Molecular Biology > RNA > RNA-protein interaction
Authors: Elise Alspach
Elise AlspachAffiliation 1: Departments of Cell Biology and Physiology, Washington University School of Medicine, St. Louis, USA
Affiliation 2: Departments of ICCE Institute, Washington University School of Medicine, St. Louis, USA
Bio-protocol author page: a2235
 and Sheila A. Stewart
Sheila A. StewartAffiliation 1: Departments of Cell Biology and Physiology, Washington University School of Medicine, St. Louis, USA
Affiliation 2: Departments of ICCE Institute, Washington University School of Medicine, St. Louis, USA
Affiliation 3: Departments of Medicine, Washington University School of Medicine, St. Louis, USA
For correspondence: sheila.stewart@wustl.edu
Bio-protocol author page: a2236
Vol 5, Iss 10, 5/20/2015, 1776 views, 0 Q&A, How to cite
DOI: http://dx.doi.org/10.21769/BioProtoc.1481

[Abstract] Immunoprecipitation and subsequent isolation of nucleic acids allows for the investigation of protein:nucleic acid interactions. RNA-binding protein immunoprecipitation (RIP) is used for the analysis of protein interactions with mRNA. Combining RIP with quantitative real-time PCR (qRT-PCR) further enhances the RIP technique by allowing for the quantitative assessment of RNA-binding protein interactions with their target mRNAs, and how these interactions change in different cellular settings. Here, we describe the immunoprecipitation of the RNA-binding protein AUF1 with several different factors associated with the senescence-associated secretory phenotype (SASP) (Alspach and Stewart, 2013), specifically IL6 and IL8. This protocol was originally published in Alspach et al. (2014).

Materials and Reagents

  1. Tissue culture
    1. DMEM (Sigma-Aldrich, catalog number: D6429)

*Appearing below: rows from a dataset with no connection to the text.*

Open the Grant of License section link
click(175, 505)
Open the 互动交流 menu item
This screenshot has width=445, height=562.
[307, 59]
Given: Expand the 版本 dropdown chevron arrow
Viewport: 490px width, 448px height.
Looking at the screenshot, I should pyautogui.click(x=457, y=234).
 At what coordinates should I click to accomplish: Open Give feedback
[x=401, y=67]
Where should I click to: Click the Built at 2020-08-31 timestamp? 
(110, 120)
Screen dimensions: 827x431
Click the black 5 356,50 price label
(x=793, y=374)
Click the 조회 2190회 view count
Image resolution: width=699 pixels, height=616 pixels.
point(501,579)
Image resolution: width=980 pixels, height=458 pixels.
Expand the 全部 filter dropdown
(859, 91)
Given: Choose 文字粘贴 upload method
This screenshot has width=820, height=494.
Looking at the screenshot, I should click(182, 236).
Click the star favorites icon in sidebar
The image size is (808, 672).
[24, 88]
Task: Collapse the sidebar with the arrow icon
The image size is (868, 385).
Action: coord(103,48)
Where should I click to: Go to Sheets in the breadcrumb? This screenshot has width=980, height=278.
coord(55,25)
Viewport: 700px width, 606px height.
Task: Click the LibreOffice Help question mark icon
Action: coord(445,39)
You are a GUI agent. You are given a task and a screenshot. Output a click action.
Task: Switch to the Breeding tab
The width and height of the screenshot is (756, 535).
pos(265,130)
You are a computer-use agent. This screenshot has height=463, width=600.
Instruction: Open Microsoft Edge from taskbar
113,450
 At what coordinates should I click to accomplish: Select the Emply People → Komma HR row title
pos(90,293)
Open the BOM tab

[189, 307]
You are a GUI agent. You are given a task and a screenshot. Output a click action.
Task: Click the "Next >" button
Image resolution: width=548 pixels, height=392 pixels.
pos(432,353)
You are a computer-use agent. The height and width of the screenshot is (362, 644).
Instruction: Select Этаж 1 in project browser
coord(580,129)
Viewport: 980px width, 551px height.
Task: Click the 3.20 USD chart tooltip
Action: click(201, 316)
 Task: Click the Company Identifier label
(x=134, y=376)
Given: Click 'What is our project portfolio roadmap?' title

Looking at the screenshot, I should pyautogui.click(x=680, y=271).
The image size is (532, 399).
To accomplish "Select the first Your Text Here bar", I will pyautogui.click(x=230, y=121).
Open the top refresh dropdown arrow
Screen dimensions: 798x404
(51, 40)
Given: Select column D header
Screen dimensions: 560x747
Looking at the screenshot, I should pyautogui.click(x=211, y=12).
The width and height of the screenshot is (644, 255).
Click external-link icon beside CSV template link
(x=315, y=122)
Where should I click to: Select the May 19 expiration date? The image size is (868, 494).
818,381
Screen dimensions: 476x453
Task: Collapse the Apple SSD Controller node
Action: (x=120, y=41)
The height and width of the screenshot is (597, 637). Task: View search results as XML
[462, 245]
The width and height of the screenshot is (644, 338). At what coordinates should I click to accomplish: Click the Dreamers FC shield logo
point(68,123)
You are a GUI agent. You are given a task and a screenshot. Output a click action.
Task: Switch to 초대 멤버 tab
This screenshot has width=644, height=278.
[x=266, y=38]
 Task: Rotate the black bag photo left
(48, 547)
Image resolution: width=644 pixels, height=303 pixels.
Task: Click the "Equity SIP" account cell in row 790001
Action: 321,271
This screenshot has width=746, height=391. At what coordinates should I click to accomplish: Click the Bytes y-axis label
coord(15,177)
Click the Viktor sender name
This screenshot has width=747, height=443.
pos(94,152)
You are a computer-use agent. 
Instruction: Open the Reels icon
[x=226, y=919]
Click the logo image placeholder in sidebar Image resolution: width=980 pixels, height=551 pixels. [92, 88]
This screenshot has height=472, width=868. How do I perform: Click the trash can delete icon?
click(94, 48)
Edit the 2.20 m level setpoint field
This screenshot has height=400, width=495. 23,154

    2. Fetal bovine serum (FBS) (Sigma-Aldrich, catalog number: F2442)
    3. Medium M199 (Sigma-Aldrich, catalog number: M7528)
    4. Penicillin/streptomycin (Sigma-Aldrich, catalog number: P4333)

    5. BJ human foreskin fibroblasts

    6. Bleomycin sulfate (Sigma-Aldrich, catalog number: B8416)
    7. BJ culture media (see Recipes)

  2. General materials
    1. Bradford Protein Assay reagent (Bio-Rad Laboratories, catalog number: 500-0006)
    2. Polyclonal anti-AUF1 antibody (EMD Millipore, catalog number: 07260MI)

    3. Normal Rabbit IgG antibody (Cell Signaling Technology, catalog number: 2729)
    4. Protein A Dynabeads (Life Technologies, catalog number: 10002D)

    5. MCLB (mammalian cell lysis buffer) (see Recipes)
    6. NT2 buffer
(see Recipes)
    7. Buffer A (see Recipes)
    8. Buffer B (see Recipes)
    9. Buffer C (see Recipes)

  3. Immunoprecipitation reagents
    1. Tris

    2. EDTA

    3. NP40

    4. NaCl

    5. Phosphate-buffered saline (PBS)

    6. SDS

    7. Deoxycholate

    8. MgCl2
    9. NaH2PO4

    10. RNAse OUT (Life Technologies, catalog number: 10777-019)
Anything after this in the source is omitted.